We can now write a function which checks each pair of nodes for single-step suitability:

prune :: (Ord e, Graph gr) => gr n e -> gr n e -> Relation -> Relation
prune l r rel = S.filter (uncurry (ssRelated l r rel)) rel

To compute the bisimilarity, as said above, we'll start with the complete relation and repeatedly prune away nodes that don't fit the criteria.

bisimilarity :: (Eq n, Ord e, Graph gr) => gr n e -> gr n e -> Relation
bisimilarity l r
    = fst . head
    . dropWhile (uncurry (/=))
    . ap zip tail
    . iterate (prune l r)
    $ labeledPairs l r

Now we can check whether two graphs have the same infinite unrolling by picking root nodes in each graph and checking them for bisimilarity:

-- assumption: the root of the graph is node 0
bisimilar :: (Eq n, Ord e, Graph gr) => gr n e -> gr n e -> Bool
bisimilar l r = (0, 0) `S.member` bisimilarity l r

Now let's see it in action! We'll make analogs of a, b, and c from earlier in the answer in the graph representation. Since our data type only ever has one possible recursive occurrence, we don't need interesting edge labels. The mkGraph function takes a list of labeled nodes and a list of labeled edges and builds a graph out of them.

data NodeLabel = Apple Int | Pear Int
    deriving (Eq, Ord, Read, Show)
type EdgeLabel = ()

a, b, c :: Gr NodeLabel EdgeLabel
a = mkGraph [(0, Pear 10)] [(0, 0, ())]
b = mkGraph [(0, Pear 10), (1, Pear 10)] [(0, 1, ()), (1, 0, ())]
c = mkGraph [(0, Apple 10)] []

In ghci:

*Main> bisimilar a b
True
*Main> bisimilar a c
False
*Main> bisimilar b c
False
*Main> bisimilar a a
True
*Main> bisimilar b b
True
*Main> bisimilar c c
True

Looks good! Making it fast and hooking it up to an observable-sharing library are left as an exercise to the reader. And keep in mind that, though this method can handle graphs with infinite unrollings, of course one would probably have trouble handling infinite graphs in this way!

Answer 2

In general: no. This sort of equality testing reduces to the halting problem. One way to see this is that we could express the execution of a Turing machine on some input as an infinite data structure like this. Another way of looking at it is that lazy data structures can represent arbitrary suspended computations.

The only real way to avoid problems like this is to either set some additional limitations on your data structure or check for something more limited than equality.

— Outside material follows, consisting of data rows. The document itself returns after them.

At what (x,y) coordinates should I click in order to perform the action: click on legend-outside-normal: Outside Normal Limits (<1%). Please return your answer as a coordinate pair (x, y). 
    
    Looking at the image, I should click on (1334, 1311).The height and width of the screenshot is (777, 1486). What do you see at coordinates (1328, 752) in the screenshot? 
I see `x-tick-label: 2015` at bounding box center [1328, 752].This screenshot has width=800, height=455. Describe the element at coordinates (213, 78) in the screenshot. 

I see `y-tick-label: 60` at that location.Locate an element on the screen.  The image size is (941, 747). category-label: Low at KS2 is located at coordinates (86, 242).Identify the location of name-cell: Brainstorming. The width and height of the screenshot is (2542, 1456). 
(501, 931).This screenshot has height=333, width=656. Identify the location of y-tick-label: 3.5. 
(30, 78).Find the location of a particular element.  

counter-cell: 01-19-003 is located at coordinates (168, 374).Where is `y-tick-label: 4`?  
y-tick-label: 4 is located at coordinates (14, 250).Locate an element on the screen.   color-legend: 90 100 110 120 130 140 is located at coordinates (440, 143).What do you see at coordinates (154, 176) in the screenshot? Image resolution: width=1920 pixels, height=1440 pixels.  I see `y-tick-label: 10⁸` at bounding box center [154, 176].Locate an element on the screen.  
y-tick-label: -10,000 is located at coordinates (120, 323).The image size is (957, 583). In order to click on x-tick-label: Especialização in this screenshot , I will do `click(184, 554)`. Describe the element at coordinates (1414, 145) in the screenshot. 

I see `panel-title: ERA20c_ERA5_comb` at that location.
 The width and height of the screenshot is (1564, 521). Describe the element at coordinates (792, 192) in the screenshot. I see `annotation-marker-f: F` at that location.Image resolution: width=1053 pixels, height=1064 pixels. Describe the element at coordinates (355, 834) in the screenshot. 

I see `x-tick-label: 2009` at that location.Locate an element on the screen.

An example of the first approach would be to make cycles in your data type explicit with references of some sort, letting you detect them as you go along. This will limit exactly what you can express with your data structure but will also let your equality predicate detect cycles robustly. I think you could do this with observable sharing; take a look at data-reify for a package that does this. This approach should make checking a very directly recursive structure like your example easy.

For the second approach, you could have a function that returns a Maybe Bool: if it can't figure out whether the two structures are equal or not in X steps, it returns Nothing. Depending on how your data types are created, you could probably ensure that any types beyond a certain size with the same prefix are almost always equal and just rely on that.